Smell: Sweet and rich, with the nose-filling scent that is clearly the chile, though it doesn't strike me as distinctively chile-ish.

Taste: Sweet and thick, then the chew of the dried cherries, then their sweet and sour flavor, then a slow build and finally throat-prickling chile. The spice isn't at all overwhelming--either heat or smoke--more of a rounded addition that adds to the overall flavor and experience, complementing the sweet-tart cherries and mouth-coating chocolate. Really an excellent combination.

Conclusion: Chocolove Chilies & Cherries in Dark Chocolate combines thick, sweet dark chocolate and chewy, sweet-tart cherries, with the mouth-filling support of prickly, not overly hot or smoky chile.

● Job A:
Please reproduce the part of the chocolate review starting at "Smell: Sweet and" and ending at "an excellent combination.".
● Job B:
Turn the chocolate review's paragraph that begins "Taste: Sweet and thick" into a short list that keeps its main facts.
The lines that come after the chocolate review aren't needed here.

● Dataset excerpt:
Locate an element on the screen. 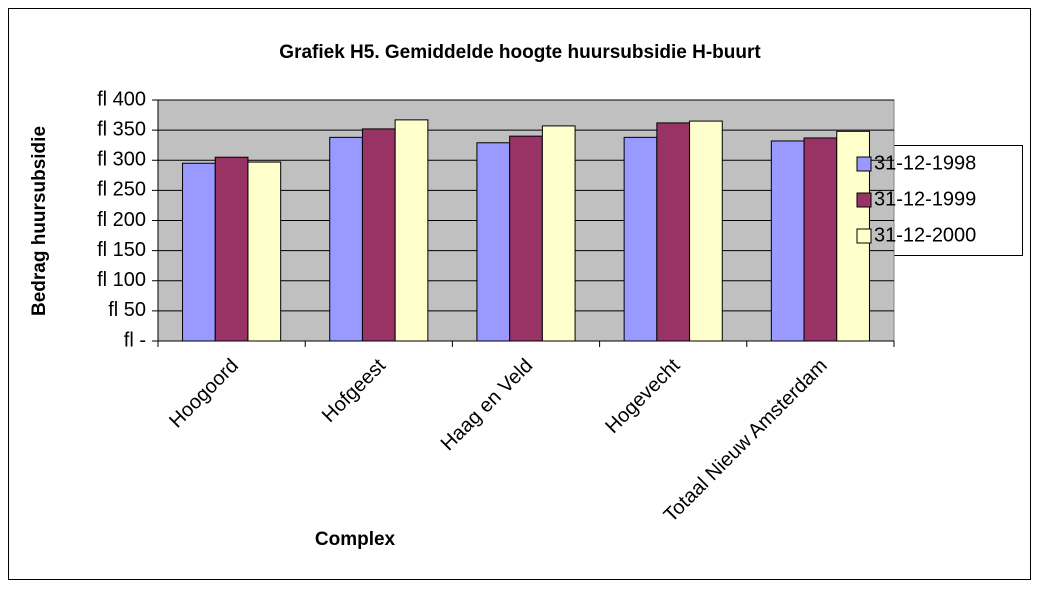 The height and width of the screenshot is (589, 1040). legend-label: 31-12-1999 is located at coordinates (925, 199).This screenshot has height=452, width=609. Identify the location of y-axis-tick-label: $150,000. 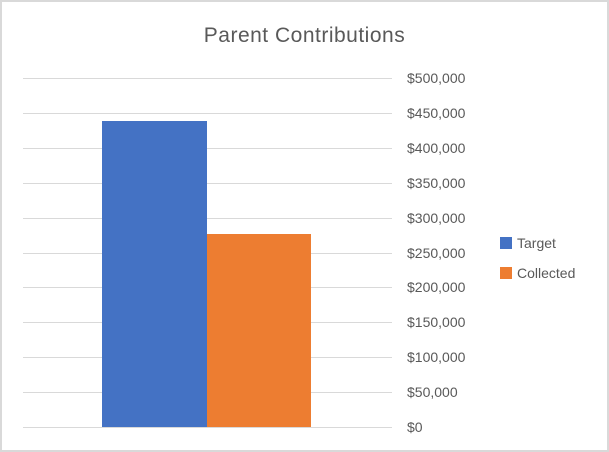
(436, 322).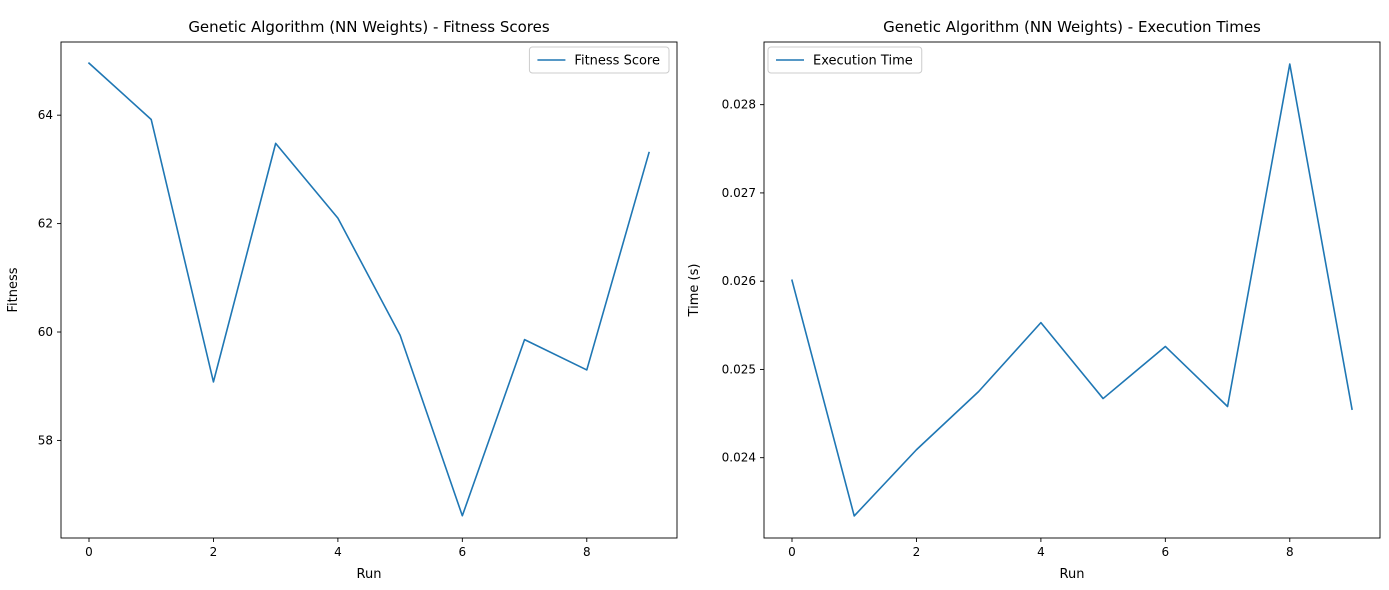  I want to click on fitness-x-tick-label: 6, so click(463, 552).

● Written response A:
Smell: Sweet and rich, with the nose-filling scent that is clearly the chile, though it doesn't strike me as distinctively chile-ish.

Taste: Sweet and thick, then the chew of the dried cherries, then their sweet and sour flavor, then a slow build and finally throat-prickling chile. The spice isn't at all overwhelming--either heat or smoke--more of a rounded addition that adds to the overall flavor and experience, complementing the sweet-tart cherries and mouth-coating chocolate. Really an excellent combination.

● Written response B:
- Sweet and thick at first
- Then the chew of the dried cherries, followed by their sweet and sour flavor
- A slow build that ends in throat-prickling chile
- The spice, in heat or smoke, is not overwhelming and adds to the overall flavor
- It complements the sweet-tart cherries and mouth-coating chocolate
- An excellent combination